It's always the highlight of the time around my birthday: the letter from my friendly health insurer, informing me of the latest increase in my premiums. Last year was particularly bad because my birthday ended in a 5, which means I got catapulted into a new, age-based premium tier. That increase was 29%. This year, the letter lamented the high cost of hospitalization (I was last hospitalized when I was 7) and the skyrocketing cost of pharmaceuticals (I do not have coverage for outpatient pharmaceuticals). Because of these terrible things, the letter said, my insurer had to increase my premium by 14%. That's 43% in two years--and 84% more than my premium of five years ago. I am now paying nearly $7,000 per year for what is basically major medical coverage with a $500 deductible.
Welcome to what used to be the individual insurance market, more aptly referred to these days as the Titanic of health coverage.
I am self-employed, which means that I, along with 16 million other Americans under the age of 65, must obtain and carry my own insurance. But I'm lucky; I have filed one claim in 15 years, and that was for a couple of stitches in a cut finger. Heaven help you if you are in this meltdown of a market and are chronically ill or suffer a catastrophic health event. That is, if you already have coverage--if you fall victim to one of these problems and then seek insurance, you can pretty much forget it. I have a friend who was denied coverage because of a Caesarean section she had more than 10 years earlier; she is now in her 50s and not planning on having any more kids. Another friend was denied because she had a hysterectomy for fibroid tumors many years before.
In many states, if you have individual coverage and something happens to you, one of two devastating consequences will likely ensue. One is that your premiums will rise somewhat higher than the national debt. A notorious example is the practice of some insurers in the individual market of "reunderwriting," which became known last year. It consists of drastically raising the premiums of any policyholder who files a claim. Once insurers only examined the medical histories of applicants when they first sought coverage; this new technique more or less guarantees that anyone who might possibly be considered a "bad risk" will last for one year and no more.
One insurer was reunderwriting in 20 states when the practice attracted the attention of the news media. Florida suspended the firm's license; Arkansas and Pennsylvania launched studies on how to stop the practice; and South Carolina sought to "remind" insurers that the practice is illegal in that state. Last fall, U.S. Sens. Bob Graham (D-Fla.) and Peter Fitzgerald (R-Ill.) introduced legislation that would have banned the practice nationwide. It did not pass.

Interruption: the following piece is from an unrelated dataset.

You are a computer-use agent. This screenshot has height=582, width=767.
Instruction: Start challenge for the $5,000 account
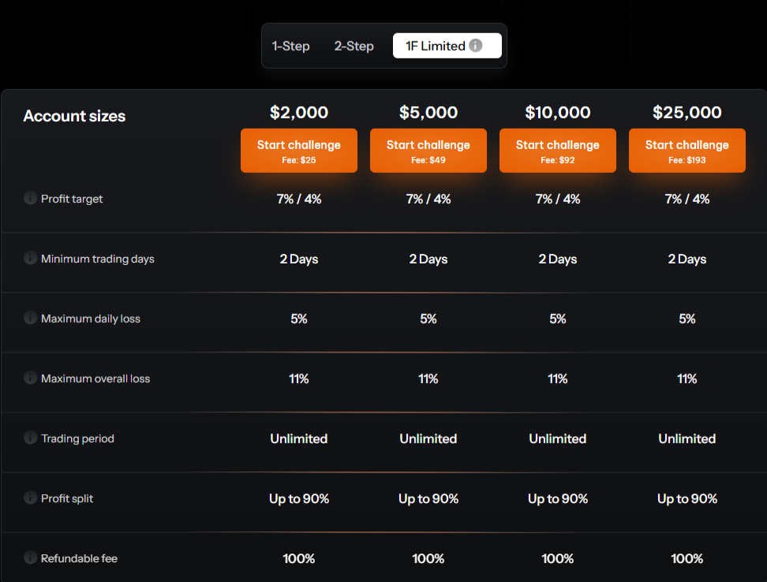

Even if you are able to hang on to your coverage and pay your premiums, individual insurance is skimpy compared with most employer-provided plans, according to a recent Commonwealth Fund study by Jon Gabel and colleagues. They found that individual policies cover 63% of the average bill, as opposed to 75% for employer plans; that individual policy deductibles average $1,550 to $2,235, whereas employer plan deductibles average $138 to $354 (although employer plan deductibles are rising very rapidly). Furthermore, most employer-sponsored plans have a "stop-loss" feature that limits out-of-pocket costs for the insured; few individual plans do.
Given that there are relatively few of us (although 16 million people aren't chicken feed), the erosion and potential collapse of the individual market may not be all that big of a deal; even insurers refer to it as a "residual" market. But there are three reasons why it is a matter of concern for everyone in healthcare. First, at the rate that employers are reducing or even dropping employee coverage, more and more people are going to be forced into the individual market jungle. A recent report in the Wall Street Journal painted an even darker picture, noting that more and more employers are terminating disabled employees to save costs, which sends people with disabilities into a market that is not the least bit interested in them.
Second, in an aging nation in which few employers offer retiree coverage, those who retire early will be forced to try to obtain individual policies. Since these people are in their late 50s and early 60s, they'll find it's a tough age for seeking affordable insurance. Even when they qualify for Medicare, seniors find that most fee-for-service Medigap policies are risk-rated and expensive. And part of the Bush administration's long-term plan for Medicare is to privatize the program, which will force tens of millions of seniors to seek coverage on their own. That ought to work out really well.
Third, I can think of no worse muzzle on the American entrepreneurial spirit than a situation in which people are afraid to leave their jobs and go out on their own because they will have no health insurance if they do. How many wonderful inventions, beneficial treatments and therapies, and revolutionary technologies might we miss because we refuse to protect the people who are envisioning a better mousetrap? Is it not time we started encouraging creativity and protecting the sick, rather than stifling creativity and punishing people for being ill?
At least in the brutal environment of the individual market, it seems that healthcare does not have its priorities straight.
Emily Friedman is an independent health policy and ethics analyst based in Chicago.